** start of Exercise input **

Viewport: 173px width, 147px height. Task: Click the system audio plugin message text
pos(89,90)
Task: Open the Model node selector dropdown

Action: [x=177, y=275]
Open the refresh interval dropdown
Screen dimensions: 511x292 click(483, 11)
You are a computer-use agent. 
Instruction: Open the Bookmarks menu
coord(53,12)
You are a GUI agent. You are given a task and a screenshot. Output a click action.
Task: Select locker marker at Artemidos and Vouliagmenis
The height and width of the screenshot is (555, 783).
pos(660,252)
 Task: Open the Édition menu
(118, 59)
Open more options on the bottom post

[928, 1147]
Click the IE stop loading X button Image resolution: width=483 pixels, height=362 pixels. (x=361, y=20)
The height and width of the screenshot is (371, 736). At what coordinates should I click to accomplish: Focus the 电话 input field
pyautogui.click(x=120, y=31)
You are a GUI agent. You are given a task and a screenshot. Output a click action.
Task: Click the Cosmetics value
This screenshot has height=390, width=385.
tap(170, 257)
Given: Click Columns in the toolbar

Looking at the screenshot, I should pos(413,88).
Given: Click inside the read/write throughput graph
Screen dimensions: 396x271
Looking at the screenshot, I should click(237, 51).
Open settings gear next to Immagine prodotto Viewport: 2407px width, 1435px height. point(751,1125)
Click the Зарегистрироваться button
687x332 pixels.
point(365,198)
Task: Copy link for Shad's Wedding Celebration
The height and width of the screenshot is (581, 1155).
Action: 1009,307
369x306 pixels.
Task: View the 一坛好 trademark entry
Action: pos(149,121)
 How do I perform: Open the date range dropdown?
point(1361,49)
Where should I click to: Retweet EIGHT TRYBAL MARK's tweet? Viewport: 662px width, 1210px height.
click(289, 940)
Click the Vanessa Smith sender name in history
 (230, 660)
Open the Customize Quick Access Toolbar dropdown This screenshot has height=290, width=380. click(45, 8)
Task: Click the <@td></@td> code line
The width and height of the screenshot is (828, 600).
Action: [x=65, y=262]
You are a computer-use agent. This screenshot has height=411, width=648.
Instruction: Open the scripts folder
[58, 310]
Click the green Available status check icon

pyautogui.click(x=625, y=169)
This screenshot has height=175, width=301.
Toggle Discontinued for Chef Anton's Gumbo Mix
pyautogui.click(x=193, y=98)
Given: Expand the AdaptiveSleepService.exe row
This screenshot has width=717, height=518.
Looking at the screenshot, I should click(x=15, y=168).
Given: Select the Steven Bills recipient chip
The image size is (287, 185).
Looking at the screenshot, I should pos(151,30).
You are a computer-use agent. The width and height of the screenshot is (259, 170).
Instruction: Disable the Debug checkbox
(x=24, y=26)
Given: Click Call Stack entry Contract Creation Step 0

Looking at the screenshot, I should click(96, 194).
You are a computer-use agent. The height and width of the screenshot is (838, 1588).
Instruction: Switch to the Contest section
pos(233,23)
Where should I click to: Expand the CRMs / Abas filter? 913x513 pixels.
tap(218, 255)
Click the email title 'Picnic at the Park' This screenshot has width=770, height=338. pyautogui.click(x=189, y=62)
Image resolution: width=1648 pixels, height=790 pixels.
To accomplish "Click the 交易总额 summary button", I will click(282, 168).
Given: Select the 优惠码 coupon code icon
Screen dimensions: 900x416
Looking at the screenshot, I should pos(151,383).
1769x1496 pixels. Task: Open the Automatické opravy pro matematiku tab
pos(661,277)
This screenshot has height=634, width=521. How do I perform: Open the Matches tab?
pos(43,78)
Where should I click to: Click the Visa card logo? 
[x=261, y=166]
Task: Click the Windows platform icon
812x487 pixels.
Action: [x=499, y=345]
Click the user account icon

** end of Exercise input **

Copy every one of the rows above word for word, with nothing changed.

◆ **The reply**
Viewport: 173px width, 147px height. Task: Click the system audio plugin message text
pos(89,90)
Task: Open the Model node selector dropdown

Action: [x=177, y=275]
Open the refresh interval dropdown
Screen dimensions: 511x292 click(483, 11)
You are a computer-use agent. 
Instruction: Open the Bookmarks menu
coord(53,12)
You are a GUI agent. You are given a task and a screenshot. Output a click action.
Task: Select locker marker at Artemidos and Vouliagmenis
The height and width of the screenshot is (555, 783).
pos(660,252)
 Task: Open the Édition menu
(118, 59)
Open more options on the bottom post

[928, 1147]
Click the IE stop loading X button Image resolution: width=483 pixels, height=362 pixels. (x=361, y=20)
The height and width of the screenshot is (371, 736). At what coordinates should I click to accomplish: Focus the 电话 input field
pyautogui.click(x=120, y=31)
You are a GUI agent. You are given a task and a screenshot. Output a click action.
Task: Click the Cosmetics value
This screenshot has height=390, width=385.
tap(170, 257)
Given: Click Columns in the toolbar

Looking at the screenshot, I should pos(413,88).
Given: Click inside the read/write throughput graph
Screen dimensions: 396x271
Looking at the screenshot, I should click(237, 51).
Open settings gear next to Immagine prodotto Viewport: 2407px width, 1435px height. point(751,1125)
Click the Зарегистрироваться button
687x332 pixels.
point(365,198)
Task: Copy link for Shad's Wedding Celebration
The height and width of the screenshot is (581, 1155).
Action: 1009,307
369x306 pixels.
Task: View the 一坛好 trademark entry
Action: pos(149,121)
 How do I perform: Open the date range dropdown?
point(1361,49)
Where should I click to: Retweet EIGHT TRYBAL MARK's tweet? Viewport: 662px width, 1210px height.
click(289, 940)
Click the Vanessa Smith sender name in history
 (230, 660)
Open the Customize Quick Access Toolbar dropdown This screenshot has height=290, width=380. click(45, 8)
Task: Click the <@td></@td> code line
The width and height of the screenshot is (828, 600).
Action: [x=65, y=262]
You are a computer-use agent. This screenshot has height=411, width=648.
Instruction: Open the scripts folder
[58, 310]
Click the green Available status check icon

pyautogui.click(x=625, y=169)
This screenshot has height=175, width=301.
Toggle Discontinued for Chef Anton's Gumbo Mix
pyautogui.click(x=193, y=98)
Given: Expand the AdaptiveSleepService.exe row
This screenshot has width=717, height=518.
Looking at the screenshot, I should click(x=15, y=168).
Given: Select the Steven Bills recipient chip
The image size is (287, 185).
Looking at the screenshot, I should pos(151,30).
You are a computer-use agent. The width and height of the screenshot is (259, 170).
Instruction: Disable the Debug checkbox
(x=24, y=26)
Given: Click Call Stack entry Contract Creation Step 0

Looking at the screenshot, I should click(96, 194).
You are a computer-use agent. The height and width of the screenshot is (838, 1588).
Instruction: Switch to the Contest section
pos(233,23)
Where should I click to: Expand the CRMs / Abas filter? 913x513 pixels.
tap(218, 255)
Click the email title 'Picnic at the Park' This screenshot has width=770, height=338. pyautogui.click(x=189, y=62)
Image resolution: width=1648 pixels, height=790 pixels.
To accomplish "Click the 交易总额 summary button", I will click(282, 168).
Given: Select the 优惠码 coupon code icon
Screen dimensions: 900x416
Looking at the screenshot, I should pos(151,383).
1769x1496 pixels. Task: Open the Automatické opravy pro matematiku tab
pos(661,277)
This screenshot has height=634, width=521. How do I perform: Open the Matches tab?
pos(43,78)
Where should I click to: Click the Visa card logo? 
[x=261, y=166]
Task: Click the Windows platform icon
812x487 pixels.
Action: [x=499, y=345]
Click the user account icon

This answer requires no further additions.